# Overloading plain text: CodeMirror marked ranges

Tuesday, October 30, 2012 javascript codemirror cm-internals

One common feature request that CodeMirror version 1 was fundamentally unable to support (due to its reliance on contentEditable), and which was thus built into version 2 from the start, is programmatically styling stretches of text. In version 2, you can call instance.markText(from, to, className), and it'll style that stretch of text with the given CSS class.

By version 2.16, it was actually possible to edit the text around and inside such a marked range without strange corruptions occurring. That version also added a way to query the marked range for its current position (if any) within the document.

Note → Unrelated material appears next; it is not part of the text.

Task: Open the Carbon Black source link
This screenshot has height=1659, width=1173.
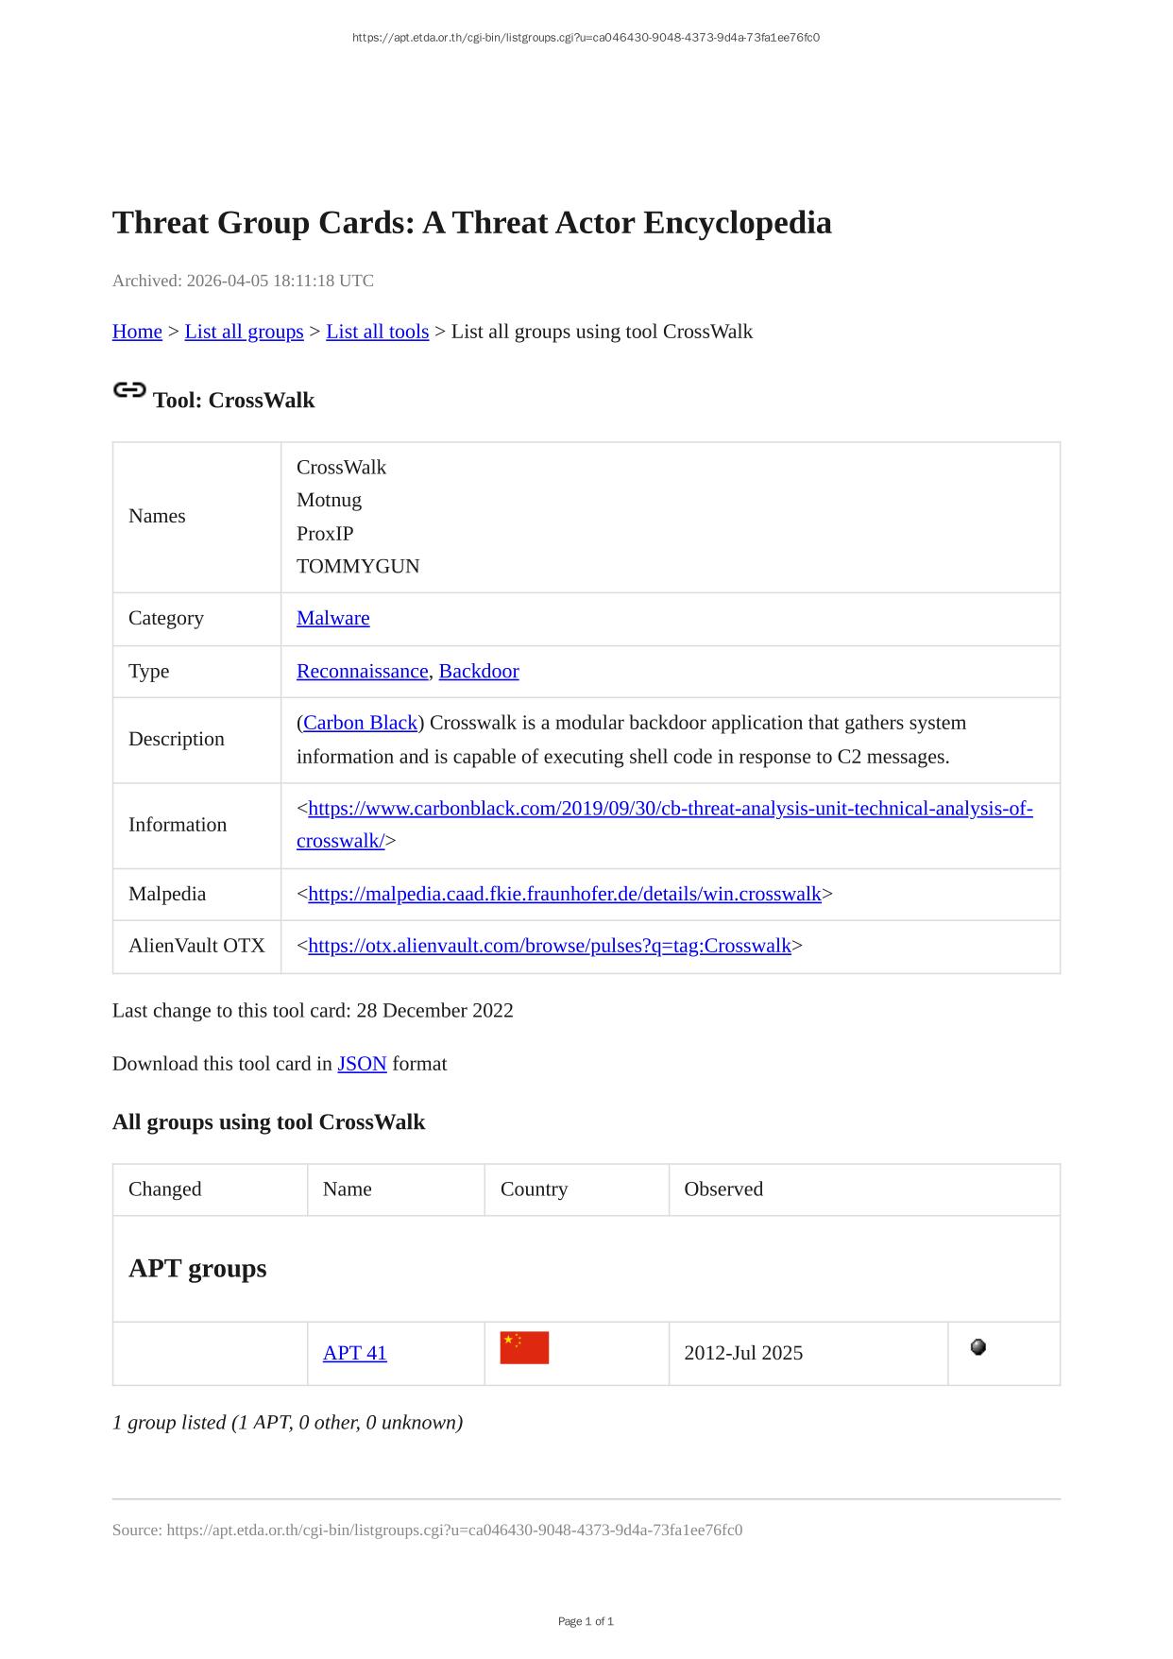Action: [360, 723]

Then, last month in version 2.34, marked ranges were integrated with the undo history, so that if you delete a stretch of text that contains marked ranges, undoing the deletion will bring back the ranges, not just the text.

And last week, prompted by use cases from two different customers, I decided to add a number of rather radical extensions to this API. In the current code in the v3 (future version 3) branch of the CodeMirror repository, it is possible to...

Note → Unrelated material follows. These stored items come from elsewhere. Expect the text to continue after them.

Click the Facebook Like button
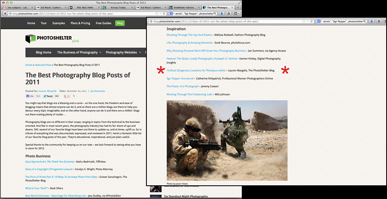This screenshot has width=387, height=199. (x=31, y=96)
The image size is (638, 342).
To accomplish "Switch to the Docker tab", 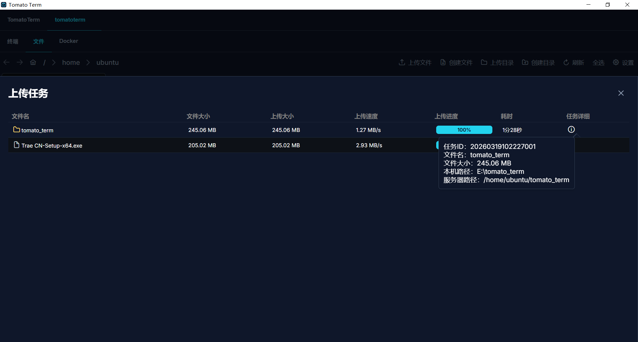I will tap(68, 41).
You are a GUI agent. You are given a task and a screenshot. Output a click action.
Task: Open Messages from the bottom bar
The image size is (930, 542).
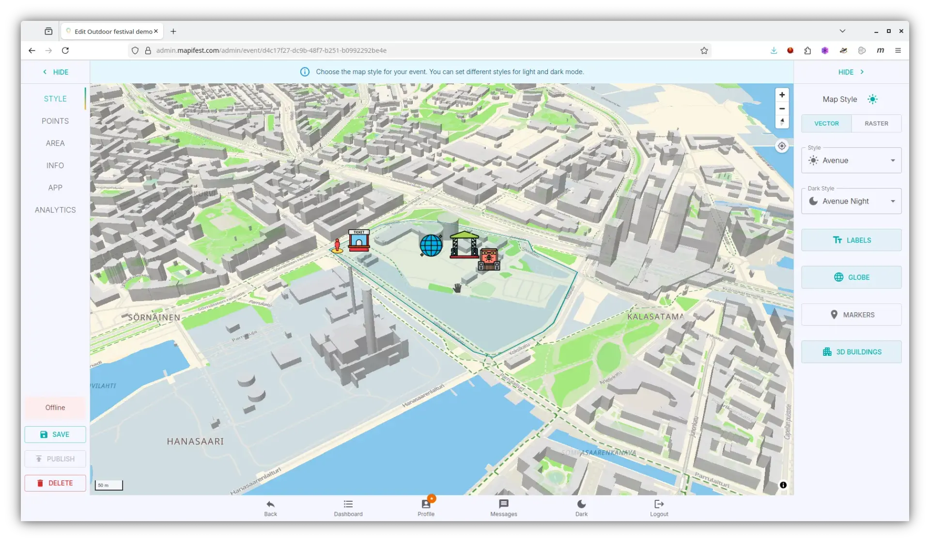pyautogui.click(x=503, y=508)
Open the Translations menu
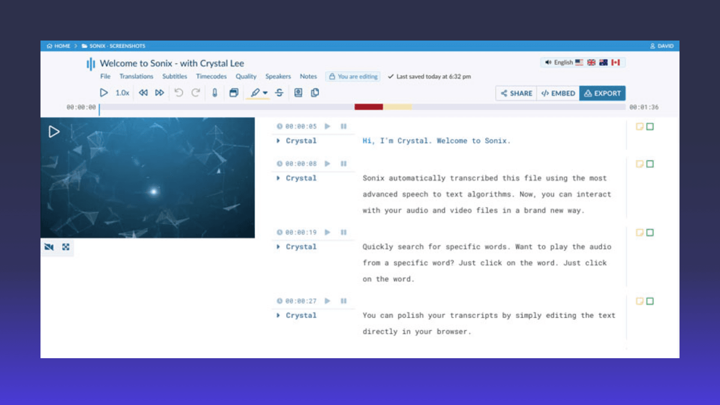This screenshot has width=720, height=405. click(x=136, y=77)
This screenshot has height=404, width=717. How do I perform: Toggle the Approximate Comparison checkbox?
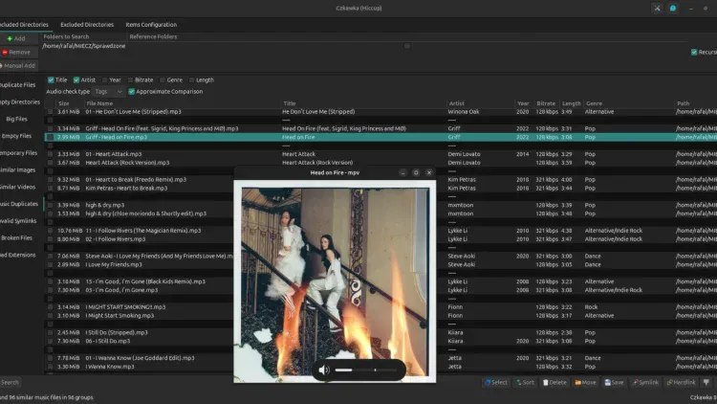[132, 92]
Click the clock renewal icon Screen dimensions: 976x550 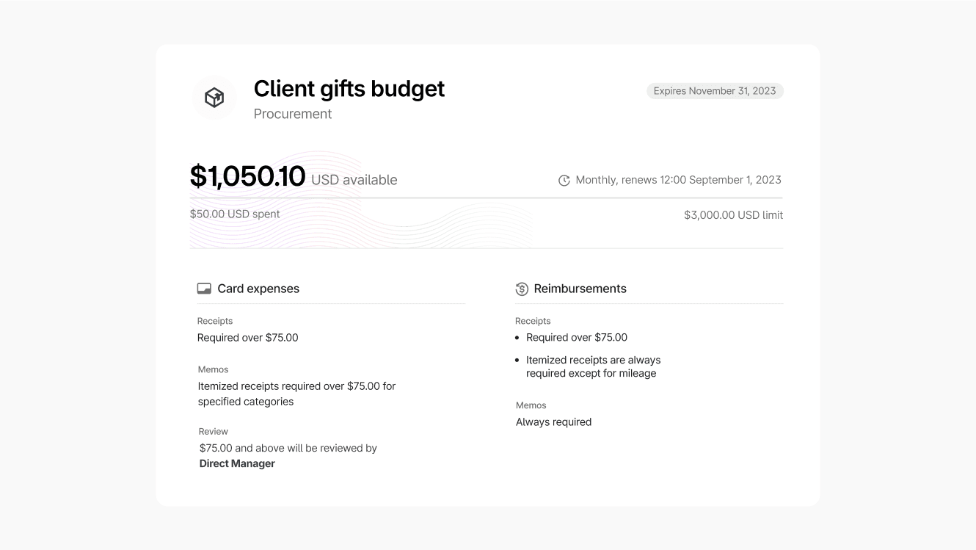click(x=564, y=181)
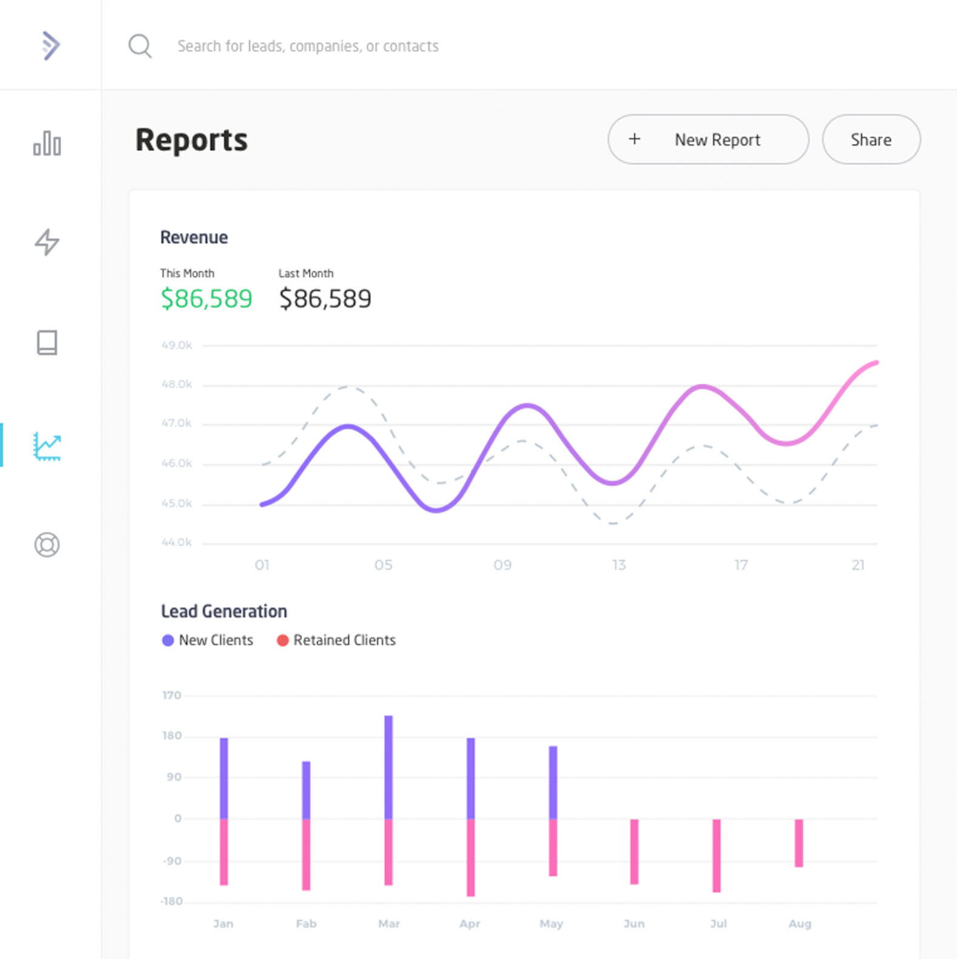
Task: Select This Month revenue value
Action: [x=206, y=299]
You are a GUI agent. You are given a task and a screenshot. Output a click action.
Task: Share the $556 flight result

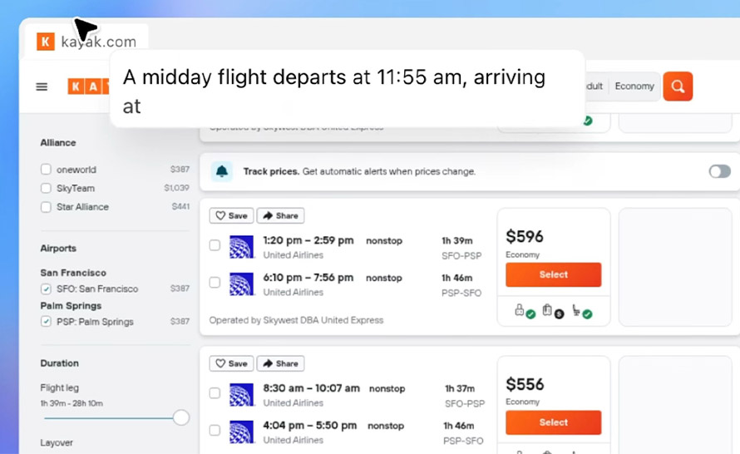pos(280,363)
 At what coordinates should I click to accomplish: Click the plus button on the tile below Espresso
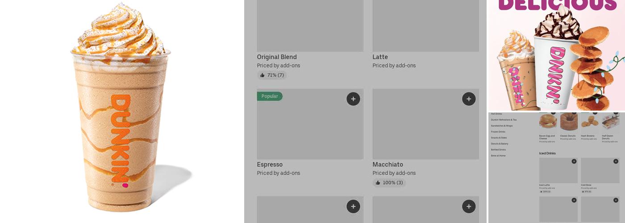[353, 206]
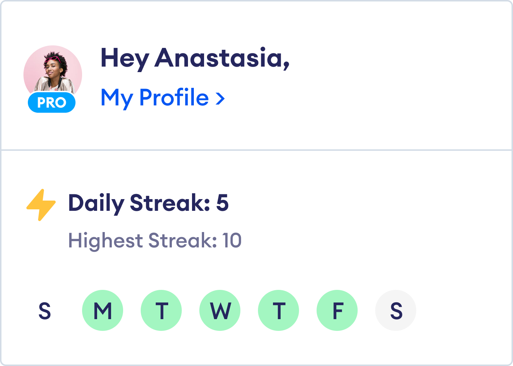The height and width of the screenshot is (366, 513).
Task: Click the highest streak value 10
Action: (x=232, y=241)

• Force ranges to be treated as atoms as far as cursor motion is concerned (the cursor is never inside of them—they are skipped over by one cursor motion, and deleted by a single backspace action).
• Make ranges read-only, so that they can not be deleted from the document at all.
• Collapse ranges, hiding their content.
• Replace a (collapsed) range with a widget, which is an arbitrary DOM node.
• Automatically clear (remove) a range when the cursor enters it.

The third one (collapsing) was the tricky part. If a range, which may span multiple lines, can be collapsed, that means that line boundaries are no longer as absolute as they used to be. If a range spanning the end of line one and beginning of line two is collapsed, content from line and line two ends up being rendered on what is visually the same line.

This broke a lot of assumptions in the existing code, which required me to completely rewrite a few pieces of the editor (selection drawing, character position measurement) and required subtle changes to many others. The fallout from these extensive changes are probably going to delay the release of version 3 for another month.

But it's worth that!

For one thing, I could simply drop the old line-folding (hiding) system and all its interaction with the rest of the system, since hiding whole lines is simply a special case of hiding arbitrary stretches of text. I've rewritten the code folding add-on to use the new APIs to hide precisely the folded range, and replace it with a little widget that can be clicked to un-fold the range.

The use cases that prompted these extensions are actually quite similar to something that some Emacs packages do: text as a user interface. If you make some text read-only, insert widgets where appropriate, and use styling to make it clear which text is editable, you can provide a rather smooth interface for things like forms, interactive prompts, or even, if you're willing to stretch it, games.

And there you have it. My secret ambition is to replace Emacs, at least for my own use. The concept of writing shells for everything I do in my text editor appeals to me. But the Emacs way of doing that is, unfortunately, firmly grounded in the 1980s (or 70s), and shows few signs of moving into the 21st century. The APIs are just to obscure, the language too slow, and the ecosystem too weird for me.

(A fair number of other parts will have to be put in place for CodeMirror to be viable as a day-to-day editor, but I'll talk about those in some other entry.)

Obviously, this castle-in-the-sky plan is not the only use case for the marked range enhancements. As a more concrete example, I hope to soon write an add-on on top of them that allows you to replace stretches of text matching a specific pattern with a widget, and then expand them back to regular text as the user moves the cursor into them. For example, in a LaTeX document, you could replace sequences like \epsilon with an actual ε character, and but when you copy a chunk of text containing that range, you'd still get the original \epsilon text, and if you move the cursor into it, it expands into that text and you can edit it at will. So the presentation of the document can be enhanced, without actually harming its consistency as a simple editable plain-text document.